C'est là que le mouvement du 15-M a peut-être joué... au détriment des partis minoritaires dont les manifestants assurent pourtant défendre la cause, face aux mastodontes politiques! Ironique pour un mouvement qui juge que la démocratie lui a été confisquée par le bipartisme ambiant.
Qui a vraiment gagné les élections de dimanche?
Le PP a gagné ces élections locales. La seule "autonomie" qui reste entre les mains du PSOE sans coalition nécessaire, l'Andalousie, ne votait pas dimanche! Si ces résultats avaient été ceux d'un scrutin à l'échelle nationale, les conservateurs ne seraient qu'à 13 sièges de la majorité absolue. "L'Espagne vote le changement", claironne ABC. Pour El Mundo, l'humeur du PP serait la même s'il venait de remporter l'Eurovision ou l'Euromillions!
Mariano Rajoy, leader des conservateurs espagnols, se félicite des résultats de dimanche.
REUTERS/Sergio Perez
Mais c'est surtout le leader du parti qui tire profit, au sein de sa famille politique, de ces résultats. Mariano Rajoy, successeur de José Maria Aznar qui a quitté le pouvoir en 2004, aura mis toutes ces années à asseoir sa légitimité, souligne El Mundo, qui analyse une photo de dimanche soir. Il aurait enfin pris l'ascendant sur ses ennemis intimes, semblant dédier ces résultats à tous ceux qui n'ont pas cru en lui! La Razon le voit déjà "frapper à la porte de La Moncloa", le Matignon espagnol.
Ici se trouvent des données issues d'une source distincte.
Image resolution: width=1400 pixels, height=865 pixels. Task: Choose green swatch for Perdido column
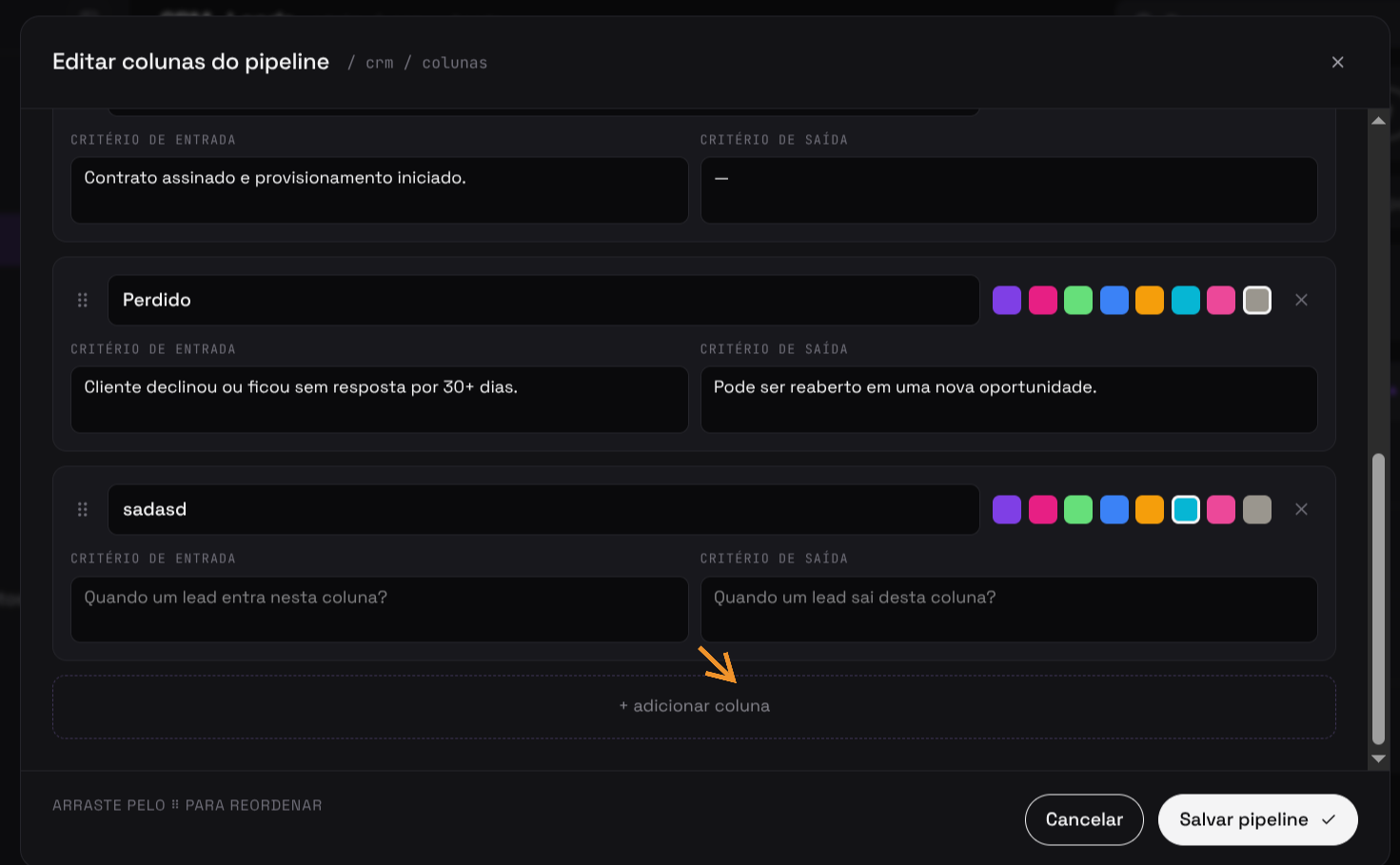[1078, 300]
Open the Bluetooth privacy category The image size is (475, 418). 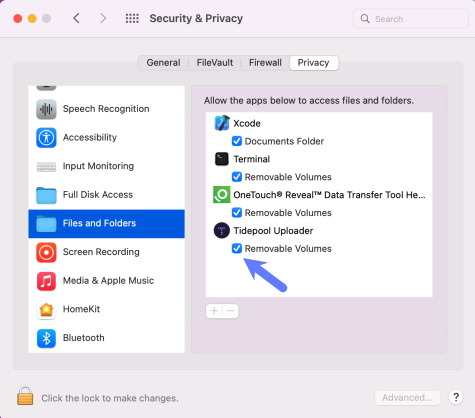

Des victoires locales, mais importantes malgré tout, sont également à noter. Le parti Convergencia i Union (CiU) remporte la mairie de Barcelone. La coalition de gauche Bildu a par exemple créé la surprise, devenant la deuxième force politique du Pays Basque. Cette formation, créée spécialement pour ce scrutin et qui a permis une présence indirecte de Batasuna, le bras politique interdit du groupe armé ETA, a frappé fort en remportant plus d'un quart des suffrages, derrière les nationalistes de centre-droit du PNV.
Des figures prennent aussi plus de poids, comme le note ce trombinoscope d'ABC. Esperanza Aguirre élargit sa majorité à la mairie de Madrid, Dolores de Cospedal prend la région Castilla La Mancha aux socialistes, ou encore Juan Ignacio Zoido qui leur ravit la mairie de Séville, tandis que Francisco Camps les maintient à distance respectable à Valence.
Et maintenant?
"Si Zapatero et son gouvernement n'entreprennent pas des initiatives politiques, le Partido Popular se sentira assez fort pour réclamer la dissolution des Chambres"... menant à des élections générales anticipées, avant le printemps 2012, souligne El Pais. Le PP porte aussi une responsabilité importante. A la tête de nombreuses collectivités locales désormais, "il lui incombe d'apporter des réponses à la situation économique problématique que rencontrent de nombreuses municipalités et régions", ajoute le quotidien proche des socialistes, regrettant que le sujet soit passé inaperçu au cours de la campagne électorale.
C'est maintenant, après les élections, l'épreuve du feu pour le mouvement qui doit se transformer en forum permanent
La société civile s'est réveillée et les "Indignés" promettent de poursuivre leur mobilisation, au moins encore une semaine... "C'est maintenant, après les élections, l'épreuve du feu pour le mouvement qui doit se transformer en forum permanent", estime le philosophe Miguel Morey, interrogé par le quotidien catalan La Vanguardia.
Mais El Mundo craint que l'effet ne soit pas vraiment durable. "Après la fête, la sieste de la démocratie pourra reprendre". Et pour qu'elle reprenne un peu plus vite encore, on pourrait bien déloger les sympathiques mais bruyants campeurs de la Puerta del Sol.